Premier consommateur et éleveur de porcs au monde, la Chine se trouve sous la menace d’une épidémie de peste africaine porcine (PPA), difficile à affronter avec un cheptel de 380 millions de bêtes élevées dans des conditions très diverses, du méga-élevage à la ferme de montagne.

Le virus était repéré pour la 1ère fois en mars 2017 en Sibérie (Russie), à 1000km de la frontière chinoise, qu’il franchissait par livraison de carcasses, par camion. De là, serait repassé dans les élevages nourris avec des déchets non consommés par l’homme. La PPA n’est pas transmissible à l’homme –sauf au cas où le virus muterait à l’avenir, perçant ainsi son bouclier immunitaire.

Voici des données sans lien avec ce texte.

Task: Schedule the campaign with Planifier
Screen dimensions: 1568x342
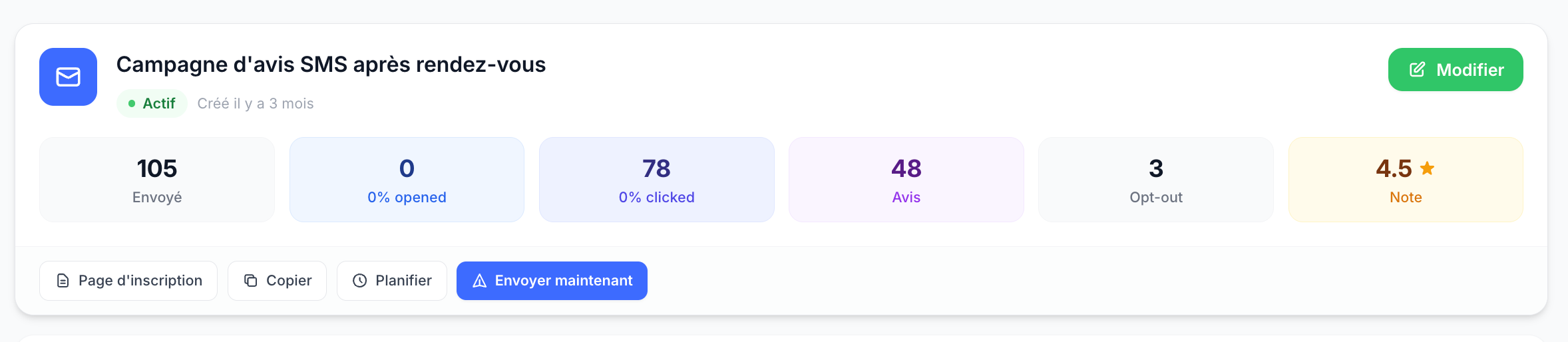Action: 391,281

Les experts de la FAO (Food and Agriculture Organization) s’accordent à reconnaître qu’au fil des ans,  la défense chinoise contre le virus a été correctement menée, et de grands progrès accomplis depuis 10 ans, date de la première épidémie. Faute de vaccin, elle consiste en une isolation des zones contaminées et en l’éradication des troupeaux. A ce jour, 26.000 porcs ont été abattus, dont 9000 rien qu’à Shenyang. La coopération entre éleveurs et pouvoirs publics est bonne, ces derniers assurant à l’éleveur une compensation immédiate et adéquate (800¥) pour tout porc contaminé abattu. En 15 jours au Liaoning, après le lancement de l’alerte en août du fléau, 355.000 porcs avaient déjà été contrôlés, permettant l’abattage de 22 élevages avant que le virus ne se propage –mais entre temps, 4 autres foyers étaient identifiés entre Henan, Jiangsu, Guangdong et tout récemment, Anhui.
L’enjeu est considérable : une épidémie multi foyers de PPA a le potentiel d’infecter l’Asie du Sud-Est, la Corée, l’Europe. Et de fait, la partie est loin d’être gagnée—ce sont les autorités chinoises qui le disent – du fait d’autres vecteurs d’infection encore hors contrôle, telle la tique et le sanglier, frère sauvage du porc… Au moins, sur ce front, la Chine joue le jeu avec le monde.